TASK TO COMPLETE: A single number is the answer: how many lines of the data hold "search"?

Stored data entries
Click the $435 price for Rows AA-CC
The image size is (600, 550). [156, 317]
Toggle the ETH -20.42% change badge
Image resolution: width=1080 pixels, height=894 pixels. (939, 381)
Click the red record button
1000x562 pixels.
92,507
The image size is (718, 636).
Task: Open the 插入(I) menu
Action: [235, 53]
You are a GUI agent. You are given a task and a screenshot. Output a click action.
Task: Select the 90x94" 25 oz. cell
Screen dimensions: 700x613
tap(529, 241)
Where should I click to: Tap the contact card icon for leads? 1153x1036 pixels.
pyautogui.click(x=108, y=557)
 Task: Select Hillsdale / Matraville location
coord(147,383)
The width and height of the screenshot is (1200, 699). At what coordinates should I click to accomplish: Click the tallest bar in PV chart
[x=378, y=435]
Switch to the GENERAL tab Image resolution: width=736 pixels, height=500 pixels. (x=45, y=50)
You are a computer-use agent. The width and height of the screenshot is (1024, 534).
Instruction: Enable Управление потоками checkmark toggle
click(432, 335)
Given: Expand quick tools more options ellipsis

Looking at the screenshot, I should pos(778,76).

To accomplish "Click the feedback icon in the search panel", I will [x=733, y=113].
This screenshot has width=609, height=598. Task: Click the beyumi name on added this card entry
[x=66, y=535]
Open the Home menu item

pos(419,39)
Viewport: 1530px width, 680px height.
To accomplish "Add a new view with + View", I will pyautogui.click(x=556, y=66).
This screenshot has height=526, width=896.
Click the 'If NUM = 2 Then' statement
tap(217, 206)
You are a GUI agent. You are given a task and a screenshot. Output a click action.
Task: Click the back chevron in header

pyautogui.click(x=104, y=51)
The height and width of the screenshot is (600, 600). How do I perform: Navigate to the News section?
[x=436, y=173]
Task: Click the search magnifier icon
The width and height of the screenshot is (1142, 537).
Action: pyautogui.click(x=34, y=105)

EXERCISE ANSWER: 2